**DIRECTIVE**
Copy out the following records line for line, without altering anything.

**INFORMATION GIVEN**
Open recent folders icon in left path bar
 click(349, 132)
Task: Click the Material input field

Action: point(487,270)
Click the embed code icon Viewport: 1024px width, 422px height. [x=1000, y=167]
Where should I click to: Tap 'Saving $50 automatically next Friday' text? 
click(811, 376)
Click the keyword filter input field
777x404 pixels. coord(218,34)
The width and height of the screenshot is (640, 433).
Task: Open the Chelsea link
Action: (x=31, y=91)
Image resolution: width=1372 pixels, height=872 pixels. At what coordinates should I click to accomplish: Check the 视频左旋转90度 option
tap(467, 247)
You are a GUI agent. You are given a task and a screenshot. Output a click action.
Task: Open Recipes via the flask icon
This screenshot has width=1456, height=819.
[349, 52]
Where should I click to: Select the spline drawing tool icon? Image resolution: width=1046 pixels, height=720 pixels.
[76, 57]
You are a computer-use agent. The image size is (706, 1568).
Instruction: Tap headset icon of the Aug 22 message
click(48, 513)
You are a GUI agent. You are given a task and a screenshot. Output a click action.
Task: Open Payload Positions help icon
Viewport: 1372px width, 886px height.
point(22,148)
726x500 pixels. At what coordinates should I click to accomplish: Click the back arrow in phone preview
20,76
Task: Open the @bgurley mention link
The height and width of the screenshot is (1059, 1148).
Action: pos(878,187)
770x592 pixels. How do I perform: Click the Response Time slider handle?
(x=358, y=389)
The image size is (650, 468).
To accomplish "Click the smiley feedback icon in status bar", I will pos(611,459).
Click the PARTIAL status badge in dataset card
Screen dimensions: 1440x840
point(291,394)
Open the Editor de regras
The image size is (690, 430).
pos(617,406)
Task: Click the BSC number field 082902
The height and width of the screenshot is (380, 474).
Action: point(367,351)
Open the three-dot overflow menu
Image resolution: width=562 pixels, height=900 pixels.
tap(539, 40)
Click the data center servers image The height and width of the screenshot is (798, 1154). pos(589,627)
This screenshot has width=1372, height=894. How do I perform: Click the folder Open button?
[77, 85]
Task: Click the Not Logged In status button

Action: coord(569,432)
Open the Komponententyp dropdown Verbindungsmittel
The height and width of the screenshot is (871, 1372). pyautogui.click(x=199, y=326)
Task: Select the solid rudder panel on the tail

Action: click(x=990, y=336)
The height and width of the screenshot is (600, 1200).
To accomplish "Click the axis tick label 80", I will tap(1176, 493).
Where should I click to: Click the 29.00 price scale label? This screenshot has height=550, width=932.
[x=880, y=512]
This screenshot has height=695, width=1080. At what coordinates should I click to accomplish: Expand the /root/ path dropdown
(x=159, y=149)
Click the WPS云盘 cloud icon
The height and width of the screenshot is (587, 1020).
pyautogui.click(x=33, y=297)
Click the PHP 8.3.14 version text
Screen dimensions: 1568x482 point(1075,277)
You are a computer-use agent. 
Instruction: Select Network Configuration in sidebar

**OUTPUT**
Open recent folders icon in left path bar
 click(349, 132)
Task: Click the Material input field

Action: point(487,270)
Click the embed code icon Viewport: 1024px width, 422px height. [x=1000, y=167]
Where should I click to: Tap 'Saving $50 automatically next Friday' text? 
click(811, 376)
Click the keyword filter input field
777x404 pixels. coord(218,34)
The width and height of the screenshot is (640, 433).
Task: Open the Chelsea link
Action: (x=31, y=91)
Image resolution: width=1372 pixels, height=872 pixels. At what coordinates should I click to accomplish: Check the 视频左旋转90度 option
tap(467, 247)
You are a GUI agent. You are given a task and a screenshot. Output a click action.
Task: Open Recipes via the flask icon
This screenshot has width=1456, height=819.
[349, 52]
Where should I click to: Select the spline drawing tool icon? Image resolution: width=1046 pixels, height=720 pixels.
[76, 57]
You are a computer-use agent. The image size is (706, 1568).
Instruction: Tap headset icon of the Aug 22 message
click(48, 513)
You are a GUI agent. You are given a task and a screenshot. Output a click action.
Task: Open Payload Positions help icon
Viewport: 1372px width, 886px height.
point(22,148)
726x500 pixels. At what coordinates should I click to accomplish: Click the back arrow in phone preview
20,76
Task: Open the @bgurley mention link
The height and width of the screenshot is (1059, 1148).
Action: pos(878,187)
770x592 pixels. How do I perform: Click the Response Time slider handle?
(x=358, y=389)
The image size is (650, 468).
To accomplish "Click the smiley feedback icon in status bar", I will pos(611,459).
Click the PARTIAL status badge in dataset card
Screen dimensions: 1440x840
point(291,394)
Open the Editor de regras
The image size is (690, 430).
pos(617,406)
Task: Click the BSC number field 082902
The height and width of the screenshot is (380, 474).
Action: point(367,351)
Open the three-dot overflow menu
Image resolution: width=562 pixels, height=900 pixels.
tap(539, 40)
Click the data center servers image The height and width of the screenshot is (798, 1154). pos(589,627)
This screenshot has width=1372, height=894. How do I perform: Click the folder Open button?
[77, 85]
Task: Click the Not Logged In status button

Action: coord(569,432)
Open the Komponententyp dropdown Verbindungsmittel
The height and width of the screenshot is (871, 1372). pyautogui.click(x=199, y=326)
Task: Select the solid rudder panel on the tail

Action: click(x=990, y=336)
The height and width of the screenshot is (600, 1200).
To accomplish "Click the axis tick label 80", I will tap(1176, 493).
Where should I click to: Click the 29.00 price scale label? This screenshot has height=550, width=932.
[x=880, y=512]
This screenshot has height=695, width=1080. At what coordinates should I click to accomplish: Expand the /root/ path dropdown
(x=159, y=149)
Click the WPS云盘 cloud icon
The height and width of the screenshot is (587, 1020).
pyautogui.click(x=33, y=297)
Click the PHP 8.3.14 version text
Screen dimensions: 1568x482 point(1075,277)
You are a computer-use agent. 
Instruction: Select Network Configuration in sidebar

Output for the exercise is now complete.